Take from the material every line containing the string "will" and copy it.

++++++++++++++++++++

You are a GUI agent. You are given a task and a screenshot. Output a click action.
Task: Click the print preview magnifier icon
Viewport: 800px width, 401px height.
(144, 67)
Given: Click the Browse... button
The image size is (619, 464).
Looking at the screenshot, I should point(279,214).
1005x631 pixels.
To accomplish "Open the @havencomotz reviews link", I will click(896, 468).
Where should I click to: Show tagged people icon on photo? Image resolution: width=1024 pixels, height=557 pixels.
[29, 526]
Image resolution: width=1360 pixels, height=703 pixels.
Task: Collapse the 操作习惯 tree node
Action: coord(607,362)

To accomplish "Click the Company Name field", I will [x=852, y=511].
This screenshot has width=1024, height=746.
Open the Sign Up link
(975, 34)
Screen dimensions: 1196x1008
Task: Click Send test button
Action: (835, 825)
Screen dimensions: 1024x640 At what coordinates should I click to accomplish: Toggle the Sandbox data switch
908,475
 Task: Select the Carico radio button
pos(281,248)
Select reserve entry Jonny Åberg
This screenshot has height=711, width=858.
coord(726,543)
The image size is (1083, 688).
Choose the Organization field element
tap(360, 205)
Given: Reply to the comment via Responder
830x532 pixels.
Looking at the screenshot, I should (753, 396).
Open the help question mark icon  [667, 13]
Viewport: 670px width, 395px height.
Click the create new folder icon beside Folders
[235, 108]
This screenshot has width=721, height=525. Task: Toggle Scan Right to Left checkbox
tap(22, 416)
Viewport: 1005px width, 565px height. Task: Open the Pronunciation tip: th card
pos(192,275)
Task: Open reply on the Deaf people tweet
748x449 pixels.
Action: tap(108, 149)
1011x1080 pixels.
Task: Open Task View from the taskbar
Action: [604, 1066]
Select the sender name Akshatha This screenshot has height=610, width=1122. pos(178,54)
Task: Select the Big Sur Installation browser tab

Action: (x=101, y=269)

++++++++++++++++++++

**Expected answer**
To accomplish "Open the @havencomotz reviews link", I will click(896, 468).
To accomplish "Click the Company Name field", I will [x=852, y=511].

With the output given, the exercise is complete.